Commonwealth Court of Pennsylvania

October 23, 2019

Best Courier, Petitioner
Department of Labor and Industry, Office of Unemployment Compensation Tax Services, Respondent

          Submitted: May 6, 2019




         Best Courier petitions this Court for review of the Department of Labor and Industry's (Department) September 27, 2018 Final Order denying Best Courier's Petition for Reassessment after concluding it was untimely filed and Best Courier did not demonstrate that it was entitled to nunc pro tunc relief. On appeal, the sole issue raised by Best Courier is whether the Department erred in concluding Best Courier did not meet its burden of showing it was entitled to nunc pro tunc relief. Because equitable relief in the form of an appeal nunc pro tunc is reserved for extraordinary circumstances, Criss v. Wise, 781 A.2d 1156, 1159 (Pa. 2001), which are not present here, we affirm.

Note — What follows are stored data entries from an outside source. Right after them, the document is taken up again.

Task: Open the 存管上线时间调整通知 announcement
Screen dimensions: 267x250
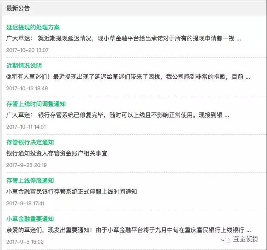Action: click(36, 104)
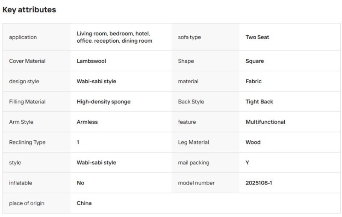Select the design style Wabi-sabi value
Viewport: 342px width, 217px height.
(97, 81)
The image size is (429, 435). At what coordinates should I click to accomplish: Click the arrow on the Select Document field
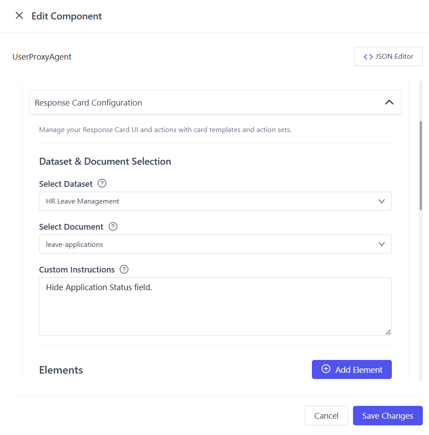coord(382,244)
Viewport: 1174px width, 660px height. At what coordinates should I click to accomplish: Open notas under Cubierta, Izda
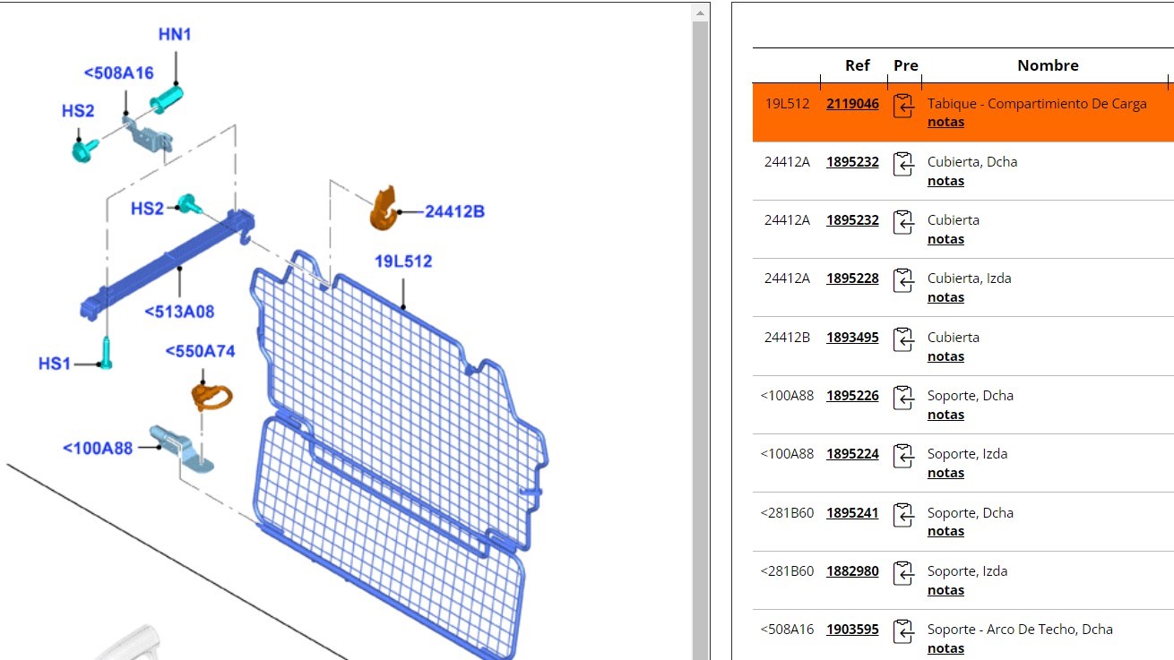[945, 297]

         On June 28, 2016, the Department's Office of Unemployment Compensation Tax Services (OUCTS) issued a Notice of Assessment (Notice) to Best Courier in the amount of $27, 555.39 for unemployment compensation employer and/or employee contributions, interest, and penalties for 2015 and the first quarter of 2016. (Reproduced Record (R.R.) at 21a-32a.) The Notice was mailed to Best Courier at 322 Northshore Drive, Pittsburgh, PA 15212 via first class and certified mail. (Id. at 21a.)

         On July 27, 2016, Best Courier filed a Petition for Reassessment, alleging the individuals identified in the Notice are independent contractors not employees of Best Courier. (Id. at 35a.) In a cover letter accompanying the Petition for Reassessment, Best Courier acknowledged that it only had 15 days to seek reassessment, but claimed the Notice was received by an individual who "was neither an employee nor an agent of Best Courier." (Id. at 34a.) The cover letter further stated that individual "is an attendant of the building that is rented by Best Courier, among other entities" and that the owner of Best Courier "first learned of the Notice . . . today." (Id.)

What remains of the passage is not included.